A Parkmedic can be with a patient for hours before and during transport to a hospital, Dr. Stroh said.  “For example, sometimes you have open fractures in the back country and it's two to three hours, up to a day, maybe overnight, before you can get that person to definitive care at a hospital. So, administering IV antibiotics to reduce the chance of infection or loss of a leg is crucial.”

Cody Hays of Yosemite National Park said the Parkmedic certification training at UCSF Fresno allows him to better help people in difficult situations. “Right now, I am an EMT basic. I can provide a very basic level of care to a person in a medical or traumatic problem and this course is going to allow me to provide that advanced level of care, anywhere from intravenous therapy and additional sets of drugs and advanced airways … which will help support people in those difficult situations for longer and better quality.”

Clara Maynard an EMT from the state of Washington, echoed Hays. “This program is really important to me because there is only so much I can do as a basic EMT in a remote environment. And I care for patients in really austere environments that are very far away from definitive medical care. And I’m very excited to learn skills where I can do more for my patients and really give them a better outcome.”

Maynard was one of nine participants in the UCSF Fresno Parkmedic training course this year who received a UCSF Danny Dresher Memorial Scholarship for Parkmedic Training. In January 2019, NPS back country ranger Danny Dresher completed the Parkmedic Primary Certification Course at his own expense. He later died in a tragic mountaineering accident in Alaska. The UCSF scholarship fund was established in his memory by the Dresher family to help pay tuition costs for NPS rangers who would not otherwise be able to attend the course due to limited financial resources.
━━━━━━━━━━━━━━━━━━━━━━━━━━━━━━
• _Explore the material_:
a - According to the Parkmedic passage, why does Dr. Stroh consider giving IV antibiotics to a back-country patient with an open fracture crucial?
b - Reproduce the Parkmedic passage word for word, starting at "Maynard was one" and ending at "limited financial resources.".
c - Decide whether each statement agrees with the Parkmedic passage. Answer yes or no for each, and quote the exact words of the passage that settle it.
(i) Cody Hays currently works at the EMT basic level.
(ii) Danny Dresher's Parkmedic course tuition was covered by a scholarship.
(iii) Maynard was one of nine participants this year who received the Danny Dresher Memorial Scholarship.

• _Extracted entries_:
━━━━━━━━━━━━━━━━━━━━━━━━━━━━━━
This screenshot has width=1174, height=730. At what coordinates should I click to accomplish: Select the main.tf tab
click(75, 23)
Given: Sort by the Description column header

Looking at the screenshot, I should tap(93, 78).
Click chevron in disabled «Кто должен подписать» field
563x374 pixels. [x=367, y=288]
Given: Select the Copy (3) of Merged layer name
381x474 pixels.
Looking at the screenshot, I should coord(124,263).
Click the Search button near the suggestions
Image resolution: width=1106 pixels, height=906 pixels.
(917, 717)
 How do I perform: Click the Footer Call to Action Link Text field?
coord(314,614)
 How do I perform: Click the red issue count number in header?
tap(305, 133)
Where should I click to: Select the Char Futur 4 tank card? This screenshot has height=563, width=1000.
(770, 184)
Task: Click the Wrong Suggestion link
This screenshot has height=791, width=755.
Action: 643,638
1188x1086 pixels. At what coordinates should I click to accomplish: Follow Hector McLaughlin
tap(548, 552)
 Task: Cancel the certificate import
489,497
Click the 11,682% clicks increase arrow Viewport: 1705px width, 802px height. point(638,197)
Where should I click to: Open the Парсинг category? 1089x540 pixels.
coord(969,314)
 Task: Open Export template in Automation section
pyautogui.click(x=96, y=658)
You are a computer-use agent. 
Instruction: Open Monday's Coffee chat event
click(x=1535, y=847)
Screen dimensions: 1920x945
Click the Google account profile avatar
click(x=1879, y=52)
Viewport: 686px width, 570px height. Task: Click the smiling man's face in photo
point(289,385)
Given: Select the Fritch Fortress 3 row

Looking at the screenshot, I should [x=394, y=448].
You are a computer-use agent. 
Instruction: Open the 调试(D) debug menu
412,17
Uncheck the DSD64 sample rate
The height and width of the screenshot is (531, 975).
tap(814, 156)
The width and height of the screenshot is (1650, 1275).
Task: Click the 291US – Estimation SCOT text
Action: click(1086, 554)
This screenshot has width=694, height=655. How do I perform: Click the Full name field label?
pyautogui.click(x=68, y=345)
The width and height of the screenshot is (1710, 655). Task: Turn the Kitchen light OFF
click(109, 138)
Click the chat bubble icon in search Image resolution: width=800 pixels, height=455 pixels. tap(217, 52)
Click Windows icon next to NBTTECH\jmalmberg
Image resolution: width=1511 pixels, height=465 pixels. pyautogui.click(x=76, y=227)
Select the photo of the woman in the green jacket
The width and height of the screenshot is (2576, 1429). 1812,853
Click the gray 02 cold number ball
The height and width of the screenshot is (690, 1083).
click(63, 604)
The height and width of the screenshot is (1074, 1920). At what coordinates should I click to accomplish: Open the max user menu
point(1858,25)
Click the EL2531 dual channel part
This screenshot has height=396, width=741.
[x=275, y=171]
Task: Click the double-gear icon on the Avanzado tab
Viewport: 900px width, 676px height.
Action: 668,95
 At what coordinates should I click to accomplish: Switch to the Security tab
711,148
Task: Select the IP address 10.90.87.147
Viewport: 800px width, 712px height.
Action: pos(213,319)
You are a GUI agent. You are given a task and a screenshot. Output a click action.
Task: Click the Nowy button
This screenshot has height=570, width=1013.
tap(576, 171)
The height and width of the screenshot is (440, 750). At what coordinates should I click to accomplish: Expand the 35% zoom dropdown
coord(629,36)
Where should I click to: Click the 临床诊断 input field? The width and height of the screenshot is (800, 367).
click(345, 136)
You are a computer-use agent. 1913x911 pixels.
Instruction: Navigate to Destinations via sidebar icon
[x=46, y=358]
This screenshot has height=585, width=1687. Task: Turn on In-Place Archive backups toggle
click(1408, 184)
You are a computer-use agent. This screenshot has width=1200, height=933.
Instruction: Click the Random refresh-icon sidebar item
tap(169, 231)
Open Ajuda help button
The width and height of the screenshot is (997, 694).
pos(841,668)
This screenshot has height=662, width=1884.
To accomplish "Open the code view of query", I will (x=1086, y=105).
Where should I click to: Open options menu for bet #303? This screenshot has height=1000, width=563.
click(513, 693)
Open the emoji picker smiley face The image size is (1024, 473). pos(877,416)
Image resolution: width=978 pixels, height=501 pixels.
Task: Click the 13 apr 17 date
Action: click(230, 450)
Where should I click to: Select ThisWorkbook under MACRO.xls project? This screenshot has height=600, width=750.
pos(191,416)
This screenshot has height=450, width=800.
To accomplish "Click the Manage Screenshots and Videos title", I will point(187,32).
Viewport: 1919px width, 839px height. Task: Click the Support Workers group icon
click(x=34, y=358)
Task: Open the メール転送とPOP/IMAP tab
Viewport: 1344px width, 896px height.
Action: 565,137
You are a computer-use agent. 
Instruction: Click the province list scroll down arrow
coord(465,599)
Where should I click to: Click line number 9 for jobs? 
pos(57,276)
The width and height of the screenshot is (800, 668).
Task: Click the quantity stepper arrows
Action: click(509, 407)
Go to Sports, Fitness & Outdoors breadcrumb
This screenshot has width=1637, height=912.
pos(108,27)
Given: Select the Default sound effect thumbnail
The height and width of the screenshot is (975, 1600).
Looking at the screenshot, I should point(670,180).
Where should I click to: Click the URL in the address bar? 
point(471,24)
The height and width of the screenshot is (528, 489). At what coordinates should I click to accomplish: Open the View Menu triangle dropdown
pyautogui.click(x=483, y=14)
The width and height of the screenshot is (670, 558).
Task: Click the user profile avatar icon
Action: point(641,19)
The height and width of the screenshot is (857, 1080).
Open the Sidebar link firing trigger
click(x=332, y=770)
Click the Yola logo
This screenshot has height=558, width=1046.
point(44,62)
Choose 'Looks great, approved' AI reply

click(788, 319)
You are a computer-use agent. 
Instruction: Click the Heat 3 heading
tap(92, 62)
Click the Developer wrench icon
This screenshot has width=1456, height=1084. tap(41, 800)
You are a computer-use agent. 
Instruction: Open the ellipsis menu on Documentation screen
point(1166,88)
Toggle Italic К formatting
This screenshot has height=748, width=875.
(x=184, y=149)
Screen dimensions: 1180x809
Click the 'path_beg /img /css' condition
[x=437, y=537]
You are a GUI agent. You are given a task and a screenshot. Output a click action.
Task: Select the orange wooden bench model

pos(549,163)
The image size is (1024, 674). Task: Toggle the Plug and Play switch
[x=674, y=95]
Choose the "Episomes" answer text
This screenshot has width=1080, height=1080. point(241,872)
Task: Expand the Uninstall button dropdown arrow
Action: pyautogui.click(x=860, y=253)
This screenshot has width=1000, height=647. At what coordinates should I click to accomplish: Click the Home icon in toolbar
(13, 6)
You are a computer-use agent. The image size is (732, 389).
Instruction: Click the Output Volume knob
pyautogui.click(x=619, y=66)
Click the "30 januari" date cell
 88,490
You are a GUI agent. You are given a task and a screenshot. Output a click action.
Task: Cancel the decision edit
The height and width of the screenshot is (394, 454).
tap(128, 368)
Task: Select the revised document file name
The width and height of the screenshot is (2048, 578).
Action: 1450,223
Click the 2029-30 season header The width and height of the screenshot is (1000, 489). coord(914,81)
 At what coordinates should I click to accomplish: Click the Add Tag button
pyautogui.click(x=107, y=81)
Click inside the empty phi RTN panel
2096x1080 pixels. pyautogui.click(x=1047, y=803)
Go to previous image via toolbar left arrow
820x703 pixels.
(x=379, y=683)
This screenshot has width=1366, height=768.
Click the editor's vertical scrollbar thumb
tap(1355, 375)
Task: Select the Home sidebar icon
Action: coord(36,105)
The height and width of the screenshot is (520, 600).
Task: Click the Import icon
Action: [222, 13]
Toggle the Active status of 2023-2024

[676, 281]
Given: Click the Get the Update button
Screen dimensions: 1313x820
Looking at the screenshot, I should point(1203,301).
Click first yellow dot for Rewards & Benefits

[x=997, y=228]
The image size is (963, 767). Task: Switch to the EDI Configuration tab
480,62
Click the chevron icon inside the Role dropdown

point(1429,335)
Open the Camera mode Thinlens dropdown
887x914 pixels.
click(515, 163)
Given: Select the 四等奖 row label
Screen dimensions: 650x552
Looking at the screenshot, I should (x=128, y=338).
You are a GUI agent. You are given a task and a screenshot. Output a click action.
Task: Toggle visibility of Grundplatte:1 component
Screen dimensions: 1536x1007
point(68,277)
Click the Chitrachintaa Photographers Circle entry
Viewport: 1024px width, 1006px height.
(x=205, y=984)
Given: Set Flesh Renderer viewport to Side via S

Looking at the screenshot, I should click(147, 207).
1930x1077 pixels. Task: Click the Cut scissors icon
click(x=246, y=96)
━━━━━━━━━━━━━━━━━━━━━━━━━━━━━━
• _List of answers_:
a - Such a patient may wait two to three hours, up to a day or maybe overnight, before reaching definitive care at a hospital. Administering IV antibiotics during that time reduces the chance of infection or loss of a leg.

b -
Maynard was one of nine participants in the UCSF Fresno Parkmedic training course this year who received a UCSF Danny Dresher Memorial Scholarship for Parkmedic Training. In January 2019, NPS back country ranger Danny Dresher completed the Parkmedic Primary Certification Course at his own expense. He later died in a tragic mountaineering accident in Alaska. The UCSF scholarship fund was established in his memory by the Dresher family to help pay tuition costs for NPS rangers who would not otherwise be able to attend the course due to limited financial resources.

c -
(i) Yes: "Right now, I am an EMT basic."
(ii) No: "completed the Parkmedic Primary Certification Course at his own expense"
(iii) Yes: "Maynard was one of nine participants in the UCSF Fresno Parkmedic training course this year who received a UCSF Danny Dresher Memorial Scholarship for Parkmedic Training."